TASK STATEMENT: Take each line of the listing that has the string "will" and report it.

SUPPLIED RECORDS:
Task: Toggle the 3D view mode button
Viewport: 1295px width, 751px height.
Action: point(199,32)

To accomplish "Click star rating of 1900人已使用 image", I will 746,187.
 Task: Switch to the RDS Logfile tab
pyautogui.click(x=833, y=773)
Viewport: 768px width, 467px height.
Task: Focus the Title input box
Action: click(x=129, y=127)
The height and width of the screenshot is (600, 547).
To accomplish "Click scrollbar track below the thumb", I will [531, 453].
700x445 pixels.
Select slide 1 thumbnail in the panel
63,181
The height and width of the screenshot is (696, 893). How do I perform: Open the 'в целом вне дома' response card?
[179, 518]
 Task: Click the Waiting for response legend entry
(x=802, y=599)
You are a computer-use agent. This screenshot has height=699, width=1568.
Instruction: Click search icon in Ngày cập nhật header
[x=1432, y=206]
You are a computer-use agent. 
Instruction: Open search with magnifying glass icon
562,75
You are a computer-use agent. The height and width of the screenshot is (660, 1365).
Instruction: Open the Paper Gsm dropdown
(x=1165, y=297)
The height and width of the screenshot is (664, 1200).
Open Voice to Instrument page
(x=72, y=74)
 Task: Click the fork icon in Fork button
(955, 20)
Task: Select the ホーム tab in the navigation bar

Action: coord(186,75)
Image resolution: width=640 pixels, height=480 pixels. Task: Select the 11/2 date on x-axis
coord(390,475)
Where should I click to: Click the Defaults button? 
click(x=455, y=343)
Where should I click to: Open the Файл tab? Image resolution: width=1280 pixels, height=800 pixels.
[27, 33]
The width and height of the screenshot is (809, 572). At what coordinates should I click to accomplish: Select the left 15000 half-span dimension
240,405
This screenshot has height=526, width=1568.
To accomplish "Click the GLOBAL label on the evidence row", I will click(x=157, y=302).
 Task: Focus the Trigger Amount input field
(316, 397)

TASK ANSWER:
To accomplish "Click star rating of 1900人已使用 image", I will 746,187.
To accomplish "Click scrollbar track below the thumb", I will [531, 453].
To accomplish "Click the GLOBAL label on the evidence row", I will click(x=157, y=302).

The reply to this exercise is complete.